S. I. Newhouse Jr., who as the owner of The New Yorker, Vogue, Vanity Fair, Architectural Digest and other magazines wielded vast influence over American culture, fashion and social taste, died on Sunday at the age of 89. Newhouse was also chairman of Advance Publications, which owns American City Business Journals.
Jonathan Kandell of The New York Times had the news:
Much of that glamour was created under Si Newhouse’s direction. Though he was a shy man and often painfully awkward in public, Mr. Newhouse hired some of the most charismatic magazine editors of the late 20th century, among them Tina Brown and Graydon Carter at Vanity Fair and Diana Vreeland and Anna Wintour at Vogue, and encouraged them to behave like the celebrities they extolled in his publications.
It helped that he rewarded them with salaries, expense accounts, clothing allowances and housing loans that were the envy of their peers. Newhouse editors also enjoyed spectacularly generous budgets at their magazines, which often ran deep in the red for years before turning profits.
“I am not an editor,” Mr. Newhouse told The New York Times in 1989. “I flounder when people ask me, ‘What would you do?’ ” His philosophy, he said, was to let his editors run free. “We feel almost that whichever way it goes, as long as it doesn’t do something absolutely screwy, you can build a magazine around the direction an editor takes.”
Nathaniel Meyersohn of CNNMoney reported that Newhouse dropped out of college to work for his father:
Newhouse, with his brother Donald, owned Advance Publications, which publishes Condé Nast titles and group of newspaper chains around the country. It’s a major stakeholder in Discovery Communications, cable operator Charter Communications and Reddit. The company was founded in Staten Island by their father, a Russian immigrant, in 1922.
Newhouse was born in New York City in 1927 and attended Syracuse University before dropping out to work for his father at Advance.
He began working at Condé in 1961, two years after his father purchased the magazine. In 1975, Newhouse was appointed Condé’s chairman, a position he held for 40 years. He retired as chairman emeritus in 2015.
Newhouse was listed as No. 100 on Bloomberg’s list of billionaires, which reports his worth at $12.7 billion.
Cynthia Littleton of Variety reported that Newhouse shied away from the limelight:
By many accounts, Newhouse was soft-spoken and unimposing, a diminutive man who was prone to wearing casual clothing around the office. He shied away from the limelight, preferring to let his magazines and his editors take the bow. But he was a fixture on the New York social scene, a bon vivant who loved the influence exerted on pop culture and high society by his stable of publications. He was known for his prized extensive art collection that adorned the walls of his New York City penthouse.

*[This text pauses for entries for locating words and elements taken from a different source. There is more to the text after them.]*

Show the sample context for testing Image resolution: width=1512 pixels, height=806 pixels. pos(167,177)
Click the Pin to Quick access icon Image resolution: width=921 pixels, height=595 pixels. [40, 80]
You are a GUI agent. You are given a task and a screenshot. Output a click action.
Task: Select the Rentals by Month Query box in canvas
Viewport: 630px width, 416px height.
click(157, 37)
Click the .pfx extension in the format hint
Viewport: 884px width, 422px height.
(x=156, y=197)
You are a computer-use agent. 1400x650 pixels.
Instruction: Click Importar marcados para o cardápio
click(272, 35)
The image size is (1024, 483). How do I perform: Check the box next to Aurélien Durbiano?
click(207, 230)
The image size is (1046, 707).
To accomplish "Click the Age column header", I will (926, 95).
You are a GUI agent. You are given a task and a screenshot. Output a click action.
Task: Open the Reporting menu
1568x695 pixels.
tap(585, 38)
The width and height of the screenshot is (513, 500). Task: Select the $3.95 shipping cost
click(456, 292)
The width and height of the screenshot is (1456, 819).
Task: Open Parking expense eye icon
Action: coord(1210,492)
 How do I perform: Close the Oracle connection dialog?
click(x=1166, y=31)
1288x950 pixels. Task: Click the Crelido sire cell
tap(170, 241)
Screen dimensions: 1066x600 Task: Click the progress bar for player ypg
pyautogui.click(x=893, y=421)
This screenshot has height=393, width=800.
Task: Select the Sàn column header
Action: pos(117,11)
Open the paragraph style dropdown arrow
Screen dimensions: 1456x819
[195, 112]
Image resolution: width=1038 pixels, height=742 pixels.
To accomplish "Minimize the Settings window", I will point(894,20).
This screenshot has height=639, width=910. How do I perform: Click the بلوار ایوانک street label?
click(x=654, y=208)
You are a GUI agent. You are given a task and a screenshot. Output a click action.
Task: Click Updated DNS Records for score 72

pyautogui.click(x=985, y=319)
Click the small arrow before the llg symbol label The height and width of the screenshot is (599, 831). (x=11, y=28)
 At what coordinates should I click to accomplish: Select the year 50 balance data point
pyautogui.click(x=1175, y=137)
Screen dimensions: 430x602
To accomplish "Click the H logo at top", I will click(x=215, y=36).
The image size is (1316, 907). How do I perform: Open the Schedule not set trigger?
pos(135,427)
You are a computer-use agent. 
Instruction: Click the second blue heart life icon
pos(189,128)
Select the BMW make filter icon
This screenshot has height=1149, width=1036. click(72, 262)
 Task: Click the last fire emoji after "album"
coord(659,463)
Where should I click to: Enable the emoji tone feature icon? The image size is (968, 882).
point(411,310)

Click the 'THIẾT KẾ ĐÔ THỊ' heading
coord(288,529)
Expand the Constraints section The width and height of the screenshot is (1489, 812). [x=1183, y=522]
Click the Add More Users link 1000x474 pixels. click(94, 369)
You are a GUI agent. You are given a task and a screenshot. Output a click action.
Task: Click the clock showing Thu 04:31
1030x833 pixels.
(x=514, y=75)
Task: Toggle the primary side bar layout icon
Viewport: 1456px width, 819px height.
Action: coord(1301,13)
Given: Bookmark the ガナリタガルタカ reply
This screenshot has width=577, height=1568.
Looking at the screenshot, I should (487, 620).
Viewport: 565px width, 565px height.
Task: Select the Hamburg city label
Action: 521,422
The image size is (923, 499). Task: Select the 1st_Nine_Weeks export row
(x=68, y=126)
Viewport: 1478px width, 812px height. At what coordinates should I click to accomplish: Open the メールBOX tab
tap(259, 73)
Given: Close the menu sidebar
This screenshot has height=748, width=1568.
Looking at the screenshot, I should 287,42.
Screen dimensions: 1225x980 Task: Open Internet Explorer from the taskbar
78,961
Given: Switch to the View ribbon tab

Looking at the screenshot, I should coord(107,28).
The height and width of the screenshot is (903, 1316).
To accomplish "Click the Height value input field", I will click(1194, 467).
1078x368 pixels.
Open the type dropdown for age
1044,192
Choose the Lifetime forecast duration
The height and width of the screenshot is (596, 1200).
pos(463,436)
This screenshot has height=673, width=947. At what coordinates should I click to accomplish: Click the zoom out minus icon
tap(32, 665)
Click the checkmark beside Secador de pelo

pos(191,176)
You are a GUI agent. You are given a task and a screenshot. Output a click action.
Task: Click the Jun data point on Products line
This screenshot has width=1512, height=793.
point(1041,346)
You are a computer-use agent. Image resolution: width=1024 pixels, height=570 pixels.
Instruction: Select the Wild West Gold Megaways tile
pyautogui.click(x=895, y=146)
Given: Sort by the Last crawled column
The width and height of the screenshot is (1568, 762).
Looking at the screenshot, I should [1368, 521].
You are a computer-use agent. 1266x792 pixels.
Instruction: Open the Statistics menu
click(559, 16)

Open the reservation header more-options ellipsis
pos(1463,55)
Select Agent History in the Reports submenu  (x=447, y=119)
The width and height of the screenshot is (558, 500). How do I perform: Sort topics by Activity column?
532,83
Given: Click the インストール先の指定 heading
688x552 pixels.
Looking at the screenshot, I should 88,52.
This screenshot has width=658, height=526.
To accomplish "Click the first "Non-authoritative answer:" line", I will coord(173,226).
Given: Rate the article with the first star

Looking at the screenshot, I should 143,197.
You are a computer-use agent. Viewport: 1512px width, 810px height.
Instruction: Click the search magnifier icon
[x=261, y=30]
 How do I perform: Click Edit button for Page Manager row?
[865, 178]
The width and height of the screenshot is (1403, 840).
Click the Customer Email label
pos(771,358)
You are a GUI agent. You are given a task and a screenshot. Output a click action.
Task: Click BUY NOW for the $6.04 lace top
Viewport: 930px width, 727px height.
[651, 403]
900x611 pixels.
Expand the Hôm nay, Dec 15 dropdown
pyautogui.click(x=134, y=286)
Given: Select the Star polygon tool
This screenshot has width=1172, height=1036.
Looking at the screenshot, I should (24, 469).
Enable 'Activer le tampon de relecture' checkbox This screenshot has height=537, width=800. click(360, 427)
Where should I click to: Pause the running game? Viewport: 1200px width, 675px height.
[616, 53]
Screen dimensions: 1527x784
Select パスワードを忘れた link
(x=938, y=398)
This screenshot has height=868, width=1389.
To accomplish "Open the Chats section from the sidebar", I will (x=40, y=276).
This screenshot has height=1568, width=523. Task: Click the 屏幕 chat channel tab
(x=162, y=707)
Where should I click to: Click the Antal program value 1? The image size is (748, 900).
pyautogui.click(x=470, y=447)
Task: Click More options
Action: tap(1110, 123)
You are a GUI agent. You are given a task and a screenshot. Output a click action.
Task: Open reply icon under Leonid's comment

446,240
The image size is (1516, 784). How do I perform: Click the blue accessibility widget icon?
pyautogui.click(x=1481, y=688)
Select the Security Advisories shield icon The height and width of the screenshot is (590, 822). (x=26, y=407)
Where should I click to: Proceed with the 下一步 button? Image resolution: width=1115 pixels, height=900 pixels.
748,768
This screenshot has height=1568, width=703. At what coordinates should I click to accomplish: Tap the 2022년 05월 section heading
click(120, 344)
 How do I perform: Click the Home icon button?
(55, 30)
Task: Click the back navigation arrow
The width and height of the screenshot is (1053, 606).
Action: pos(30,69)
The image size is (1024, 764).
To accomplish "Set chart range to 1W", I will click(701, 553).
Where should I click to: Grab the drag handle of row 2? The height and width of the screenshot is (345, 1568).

“Si Newhouse wasn’t incidentally in the magazine business,” said Remnick. “He loved magazines, he loved everything about them––from the conception of new publications to the beauty and rigor of the latest issue––and that passion, that commitment to excellence, free expression, and imagination radiated in every direction.”
In addition to overseeing Conde Nast, Newhouse served as chairman of Conde Nast parent company Advance Publications, a holding company for the Newhouse family media empire. The list includes 26 newspapers, including Newark, N.J.’s Star-Ledger, Cleveland’s Plain Dealer and Portland, Ore.’s Oregonian; the Parade magazine Sunday insert; a 25% stake in Discovery Communications; and substantial cable TV holdings.
In March 2015 Advance reached a deal with Charter Communications to sell Bright House Networks, the nation’s sixth-largest cable operator with 2.2 million subscribers, for $10.4 billion as part of Charter’s acquisition of Time Warner Cable. The deal brought the Newhouse clan about $2 billion in cash and a 13%-14% stake in the enlarged Charter Communications.